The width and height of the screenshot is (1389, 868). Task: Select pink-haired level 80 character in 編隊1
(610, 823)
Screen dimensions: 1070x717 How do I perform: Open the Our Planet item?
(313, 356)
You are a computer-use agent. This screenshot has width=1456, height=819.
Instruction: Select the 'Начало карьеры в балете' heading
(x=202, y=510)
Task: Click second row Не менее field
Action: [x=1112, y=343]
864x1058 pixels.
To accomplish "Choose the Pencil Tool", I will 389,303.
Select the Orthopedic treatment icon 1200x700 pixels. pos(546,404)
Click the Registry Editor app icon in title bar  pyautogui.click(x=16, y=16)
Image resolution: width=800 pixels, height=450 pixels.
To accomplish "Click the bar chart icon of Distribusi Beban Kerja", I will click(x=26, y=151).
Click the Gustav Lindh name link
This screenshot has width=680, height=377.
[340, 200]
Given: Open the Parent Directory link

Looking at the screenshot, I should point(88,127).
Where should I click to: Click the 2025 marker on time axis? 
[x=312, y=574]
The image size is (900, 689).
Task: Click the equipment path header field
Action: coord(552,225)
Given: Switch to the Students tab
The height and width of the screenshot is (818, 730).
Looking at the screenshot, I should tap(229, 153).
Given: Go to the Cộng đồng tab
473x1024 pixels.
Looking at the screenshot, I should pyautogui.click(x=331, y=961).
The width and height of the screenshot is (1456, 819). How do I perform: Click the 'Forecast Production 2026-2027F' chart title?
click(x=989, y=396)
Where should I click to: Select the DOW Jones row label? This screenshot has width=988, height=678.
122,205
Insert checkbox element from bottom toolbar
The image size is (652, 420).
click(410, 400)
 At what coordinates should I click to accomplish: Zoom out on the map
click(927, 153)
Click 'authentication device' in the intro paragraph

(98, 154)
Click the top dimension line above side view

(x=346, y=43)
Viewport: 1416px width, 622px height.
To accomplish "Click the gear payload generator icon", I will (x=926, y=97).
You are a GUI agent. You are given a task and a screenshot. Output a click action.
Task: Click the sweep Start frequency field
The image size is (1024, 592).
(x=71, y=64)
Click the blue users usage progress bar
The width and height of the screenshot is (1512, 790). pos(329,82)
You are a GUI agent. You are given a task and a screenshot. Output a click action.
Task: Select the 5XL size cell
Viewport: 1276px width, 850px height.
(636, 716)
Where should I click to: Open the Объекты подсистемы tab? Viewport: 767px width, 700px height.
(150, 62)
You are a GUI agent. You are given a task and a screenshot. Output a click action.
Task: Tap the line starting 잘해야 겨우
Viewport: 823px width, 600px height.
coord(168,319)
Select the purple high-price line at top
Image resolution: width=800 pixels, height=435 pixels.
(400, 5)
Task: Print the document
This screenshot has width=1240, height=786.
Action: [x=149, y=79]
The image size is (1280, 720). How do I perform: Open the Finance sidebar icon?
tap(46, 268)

..........

• _PROBLEM_
The records above must be printed again in full, exactly as written.

• _TASK SOLUTION_
The width and height of the screenshot is (1389, 868). Task: Select pink-haired level 80 character in 編隊1
(610, 823)
Screen dimensions: 1070x717 How do I perform: Open the Our Planet item?
(313, 356)
You are a computer-use agent. This screenshot has width=1456, height=819.
Instruction: Select the 'Начало карьеры в балете' heading
(x=202, y=510)
Task: Click second row Не менее field
Action: [x=1112, y=343]
864x1058 pixels.
To accomplish "Choose the Pencil Tool", I will 389,303.
Select the Orthopedic treatment icon 1200x700 pixels. pos(546,404)
Click the Registry Editor app icon in title bar  pyautogui.click(x=16, y=16)
Image resolution: width=800 pixels, height=450 pixels.
To accomplish "Click the bar chart icon of Distribusi Beban Kerja", I will click(x=26, y=151).
Click the Gustav Lindh name link
This screenshot has width=680, height=377.
[340, 200]
Given: Open the Parent Directory link

Looking at the screenshot, I should point(88,127).
Where should I click to: Click the 2025 marker on time axis? 
[x=312, y=574]
The image size is (900, 689).
Task: Click the equipment path header field
Action: coord(552,225)
Given: Switch to the Students tab
The height and width of the screenshot is (818, 730).
Looking at the screenshot, I should tap(229, 153).
Given: Go to the Cộng đồng tab
473x1024 pixels.
Looking at the screenshot, I should pyautogui.click(x=331, y=961).
The width and height of the screenshot is (1456, 819). How do I perform: Click the 'Forecast Production 2026-2027F' chart title?
click(x=989, y=396)
Where should I click to: Select the DOW Jones row label? This screenshot has width=988, height=678.
122,205
Insert checkbox element from bottom toolbar
The image size is (652, 420).
click(410, 400)
 At what coordinates should I click to accomplish: Zoom out on the map
click(927, 153)
Click 'authentication device' in the intro paragraph

(98, 154)
Click the top dimension line above side view

(x=346, y=43)
Viewport: 1416px width, 622px height.
To accomplish "Click the gear payload generator icon", I will (x=926, y=97).
You are a GUI agent. You are given a task and a screenshot. Output a click action.
Task: Click the sweep Start frequency field
The image size is (1024, 592).
(x=71, y=64)
Click the blue users usage progress bar
The width and height of the screenshot is (1512, 790). pos(329,82)
You are a GUI agent. You are given a task and a screenshot. Output a click action.
Task: Select the 5XL size cell
Viewport: 1276px width, 850px height.
(636, 716)
Where should I click to: Open the Объекты подсистемы tab? Viewport: 767px width, 700px height.
(150, 62)
You are a GUI agent. You are given a task and a screenshot. Output a click action.
Task: Tap the line starting 잘해야 겨우
Viewport: 823px width, 600px height.
coord(168,319)
Select the purple high-price line at top
Image resolution: width=800 pixels, height=435 pixels.
(400, 5)
Task: Print the document
This screenshot has width=1240, height=786.
Action: [x=149, y=79]
The image size is (1280, 720). How do I perform: Open the Finance sidebar icon?
tap(46, 268)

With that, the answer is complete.